# Task directions
Exact copy, no pictures: every line from the one that contains "Open 查看详情 for admin001" through the end of the data below, and nothing else.

= = = = =

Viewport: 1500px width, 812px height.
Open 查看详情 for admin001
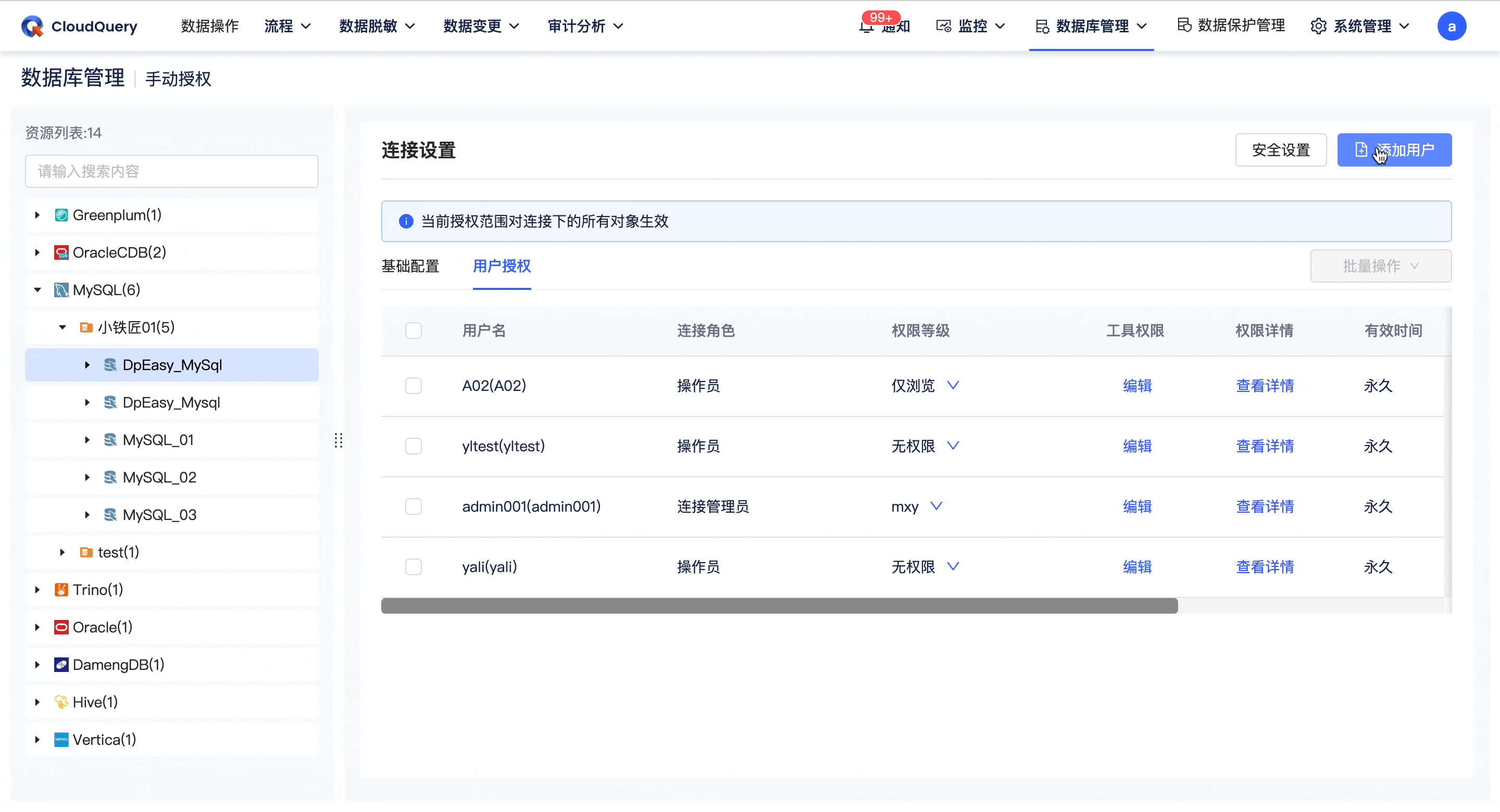[x=1264, y=506]
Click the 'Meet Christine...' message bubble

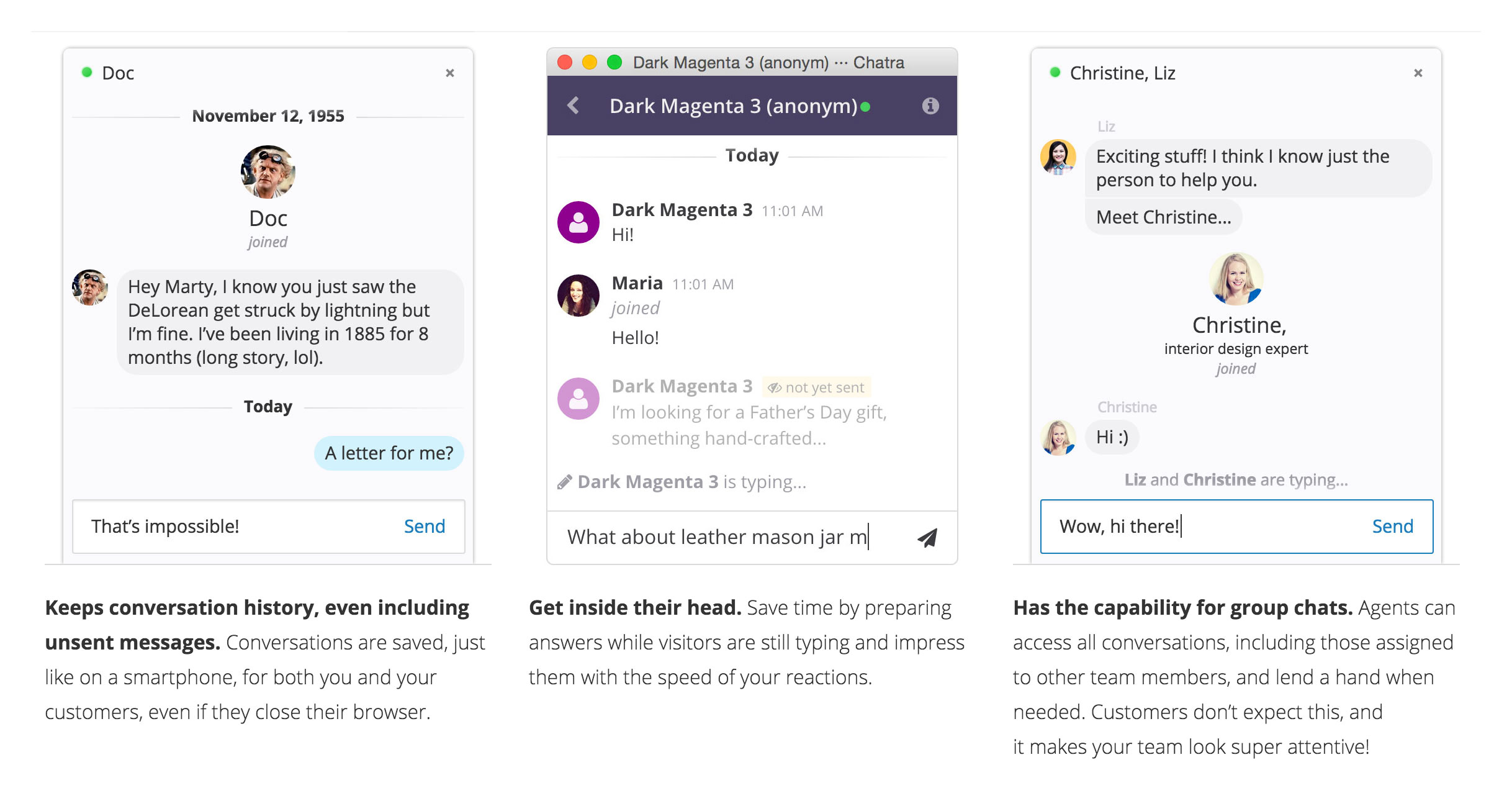click(x=1163, y=217)
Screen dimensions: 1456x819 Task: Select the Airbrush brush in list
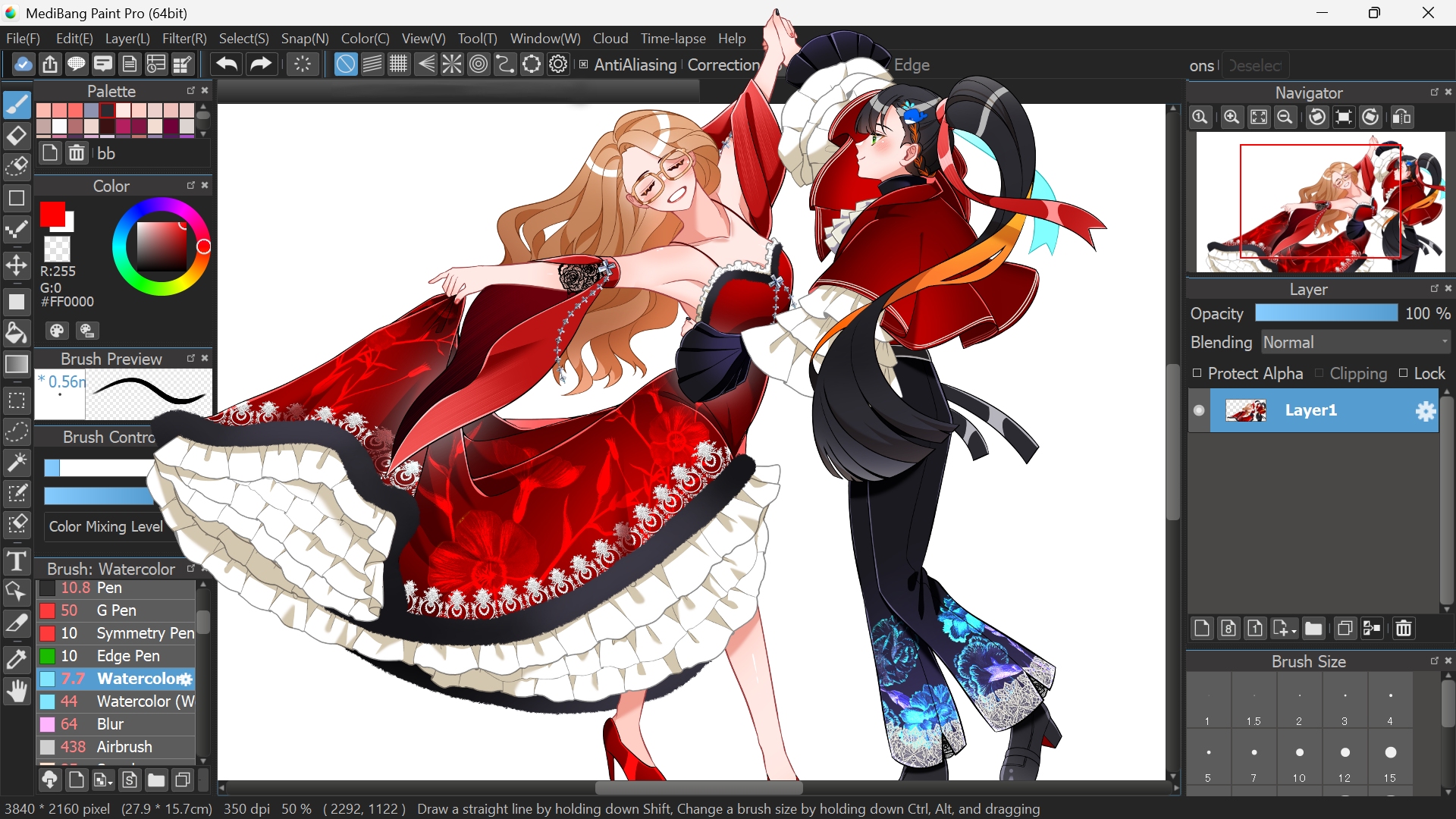124,747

= = = = =

# Result of the task
Open 查看详情 for admin001
[x=1264, y=506]
Click the 'Meet Christine...' message bubble

click(x=1163, y=217)
Screen dimensions: 1456x819 Task: Select the Airbrush brush in list
124,747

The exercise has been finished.